§ WHAT YOU ARE ASKED TO DO: Write out the rows word for word, starting with the line that contains "Image resolution: width=1456" and continuing through the last of the rows.

§ Stored entries:
>> BEGIN
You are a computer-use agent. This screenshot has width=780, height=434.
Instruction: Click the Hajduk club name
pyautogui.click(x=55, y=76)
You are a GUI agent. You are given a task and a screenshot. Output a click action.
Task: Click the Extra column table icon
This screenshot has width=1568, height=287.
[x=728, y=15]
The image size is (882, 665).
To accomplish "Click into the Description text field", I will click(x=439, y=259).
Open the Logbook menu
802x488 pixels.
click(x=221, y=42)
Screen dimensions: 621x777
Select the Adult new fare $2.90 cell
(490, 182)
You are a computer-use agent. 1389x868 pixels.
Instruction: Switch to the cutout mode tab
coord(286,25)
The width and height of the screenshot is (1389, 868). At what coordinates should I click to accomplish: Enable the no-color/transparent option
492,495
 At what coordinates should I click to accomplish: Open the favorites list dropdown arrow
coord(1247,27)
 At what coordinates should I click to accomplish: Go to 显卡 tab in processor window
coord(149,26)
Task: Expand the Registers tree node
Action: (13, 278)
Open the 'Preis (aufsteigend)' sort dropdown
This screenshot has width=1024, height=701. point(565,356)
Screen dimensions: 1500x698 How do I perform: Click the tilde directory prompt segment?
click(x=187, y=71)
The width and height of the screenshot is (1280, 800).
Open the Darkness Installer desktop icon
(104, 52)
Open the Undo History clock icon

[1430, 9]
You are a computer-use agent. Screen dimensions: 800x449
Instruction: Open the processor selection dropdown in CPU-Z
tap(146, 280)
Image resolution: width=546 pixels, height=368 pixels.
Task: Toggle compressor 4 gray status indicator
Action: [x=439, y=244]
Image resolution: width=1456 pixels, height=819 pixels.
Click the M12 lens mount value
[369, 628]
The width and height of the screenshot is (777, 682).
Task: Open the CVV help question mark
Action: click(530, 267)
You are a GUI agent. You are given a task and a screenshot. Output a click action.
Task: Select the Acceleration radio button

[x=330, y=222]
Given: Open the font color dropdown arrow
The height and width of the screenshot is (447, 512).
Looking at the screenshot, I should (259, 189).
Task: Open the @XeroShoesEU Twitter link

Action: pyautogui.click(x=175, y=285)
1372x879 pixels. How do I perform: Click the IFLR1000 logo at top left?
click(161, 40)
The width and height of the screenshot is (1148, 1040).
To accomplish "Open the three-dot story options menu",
>> END
§ SOLUTION TO THIS PROBLEM:
Image resolution: width=1456 pixels, height=819 pixels.
Click the M12 lens mount value
[369, 628]
The width and height of the screenshot is (777, 682).
Task: Open the CVV help question mark
Action: click(530, 267)
You are a GUI agent. You are given a task and a screenshot. Output a click action.
Task: Select the Acceleration radio button

[x=330, y=222]
Given: Open the font color dropdown arrow
The height and width of the screenshot is (447, 512).
Looking at the screenshot, I should (259, 189).
Task: Open the @XeroShoesEU Twitter link

Action: pyautogui.click(x=175, y=285)
1372x879 pixels. How do I perform: Click the IFLR1000 logo at top left?
click(161, 40)
The width and height of the screenshot is (1148, 1040).
To accomplish "Open the three-dot story options menu",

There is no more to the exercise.